O impeachment é um mecanismo do Legislativo criado para evitar a má-conduta e remover funcionários públicos do alto escalão que tenham cometido alguma irregularidade. Mas o que pode fazer um presidente da República ser alvo de um processo de impeachment?
O sistema presidencial brasileiro entende que a estabilidade política do País é necessária. A falta de apoio parlamentar, uma crise econômica ou a impopularidade perante a população não são motivos suficientes para tirar um presidente do poder. O mandato só pode ser interrompido caso ele cometa um crime de responsabilidade durante seu governo.
O chamado “crime de responsabilidade” só pode ser atribuído a agentes públicos, como resultado da atuação pública no exercício do mandato. A Constituição estabelece quais infrações cometidas por um presidente da República se enquadram nessa categoria.
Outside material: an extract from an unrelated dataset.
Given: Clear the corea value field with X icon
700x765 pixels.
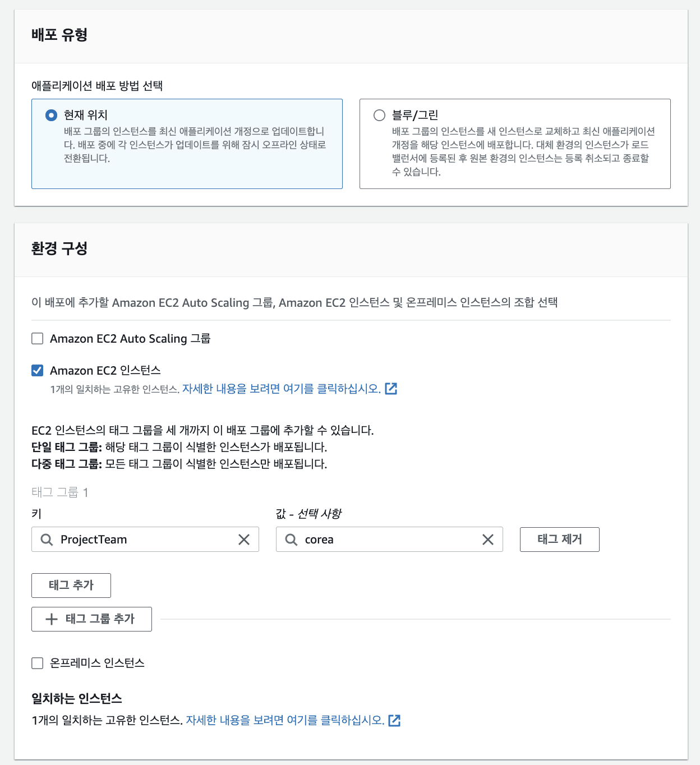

Como punição, os condenados podem sofrer uma sanção política, como ter a perda imediata do mandato ou direitos políticos cassados.
A denúncia contra um presidente pode ser feita por qualquer cidadão brasileiro e é encaminhada à Câmara dos Deputados. Parlamentares decidem se há procedência no caso e se a denúncia for acatada pelo presidente da Casa, a acusação é formalizada e o processo segue para o Senado, onde é feito o julgamento, sob a supervisão do STF.
O caso Dilma
O pedido de afastamento de Dilma Rousseff foi solicitado pelos juristas Hélio Bicudo, Janaína Paschoal e Miguel Reale Júnior. Dilma foi acusada de crime de responsabilidade por cometer manobras fiscais durante sua gestão, com base na interpretação da Lei de Responsabilidade Fiscal (LRF).
O argumento jurídico central da defesa e da presidente é de que as pedaladas fiscais e manobras orçamentárias não configuram crime de responsabilidade e que também teriam sido praticadas por gestões anteriores.
O pedido de impeachment foi acatado pelo então presidente da Câmara, Eduardo Cunha (PMDB-RJ). Depois, foi instalada uma comissão especial para analisar o pedido, que seguiu para votação no Plenário. Dois terços dos 513 deputados votaram a favor. Com o aval da Câmara, a abertura do processo seguiu para a análise do Senado, onde também foi aprovado.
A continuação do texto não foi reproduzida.